From being a good communicator to empowering team members, the company was able to identify eight managerial traits that make for a good manager. The research not only proved to be a milestone in identifying top managers, but it also gave key insights into what makes an employee stick to an organisation.
Data-Driven HR Practices Make Workplaces Better
As per a report, Google searches for the term 'employee experience' have increased by more than 130 percent but validated measurement tool to understand employee experience are disproportionately low in supply. The use of people analytics in today’s digital world can help more companies to make workplaces better just like how it did for Google more than a decade back.
The findings from project oxygen paved the way for several initiatives at Google keeping employees at the centre of its policy-making. From career development opportunities to extended maternity benefits, data proved to be the catalyst to transform the workplace for the better.
An exercise undertaken to find the attributes of a high-performing HR manager, thus, gave insights to build and retain the workforce. And with managing people better at work, managing the company better becomes easy on most counts.
Top companies use data to optimise HR function
Not just Google, top companies globally use people and data analytics to optimise their HR practices.
A company like Microsoft took data and people analytics a step further and went beyond measuring employee engagement to uncover the employee experience and introduced the concept of 'employee thriving.'
"We did internal focus groups to really hear from our employees, in terms of what made them bring their best to work every single day. And that's where we concluded that thriving was that higher bar that we were after", he was quoted as saying by David Green in a podcast for Myhrfuture.
In this interview with Green, Dawn Klinghoffer, Microsoft's Head of people analytics also explains how data helped him and his colleague to add more value to the diversity and inclusion space. Employee data after all is a crucial cog in the wheel when it comes to understanding employee demographics. This particularly helps in identifying patterns of bias and underrepresentation in the workforce, if any, and bringing lego blocks together.
People analytics fosters better relationships at work
People analytics is not just about driving better HR practices, it helps in building better relationships at work. Take, for instance, a company like IBM which uses artificial intelligence and predictive analysis to gauge employee sentiment and overall happiness. According to a report, their predictive model is so accurate that it can tell about the employees who are going to quit in the next six months. As a consequence, it helps the company to formulate a strategy for retaining or finding a timely replacement.
The model scans through large chunks of data to measure employee sentiment and HR managers use the findings to focus on areas where the company can improve its HR practices.
For example, if the sentiment analysis points out that employees are not satisfied with their reporting managers, the feedback is taken into consideration. The company, accordingly, decides to take the next course of action. Whether to come up with a training program or work on steps to improve the communication or the work equation is as per the demand of the situation.

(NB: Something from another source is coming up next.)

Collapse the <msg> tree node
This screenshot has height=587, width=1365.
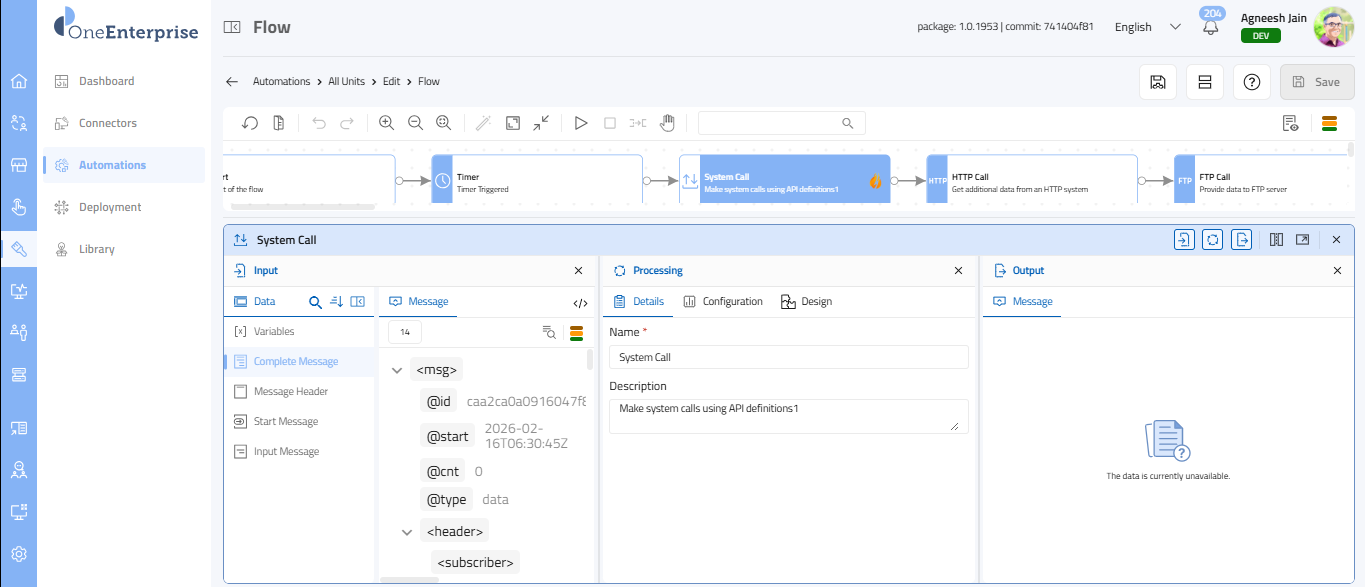pos(397,371)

From Google to IBM, these corporations realise the value of HR decisions driven by data. When the human capital of any company is managed well, value creation for the business as a whole becomes incidental in the process. A productive workforce is not only an asset for the company but happy employees become a part of a positive brand story.
People Analytics: the gateway to change the HR perception
While the general perception in the Indian context is that of resistance to technology vis a vis the HR function, times are changing quickly in the new normal. With tech-savvy entrepreneurship gaining ground, people analytics is bound to become a part of managing people. Another unmissable incentive for HR managers to use data in their decision-making process is that it allows them to demonstrate the work they do.
Backing HR work with data can be the starting point to leapfrog from being considered as a part of the support function to a value creator for the business.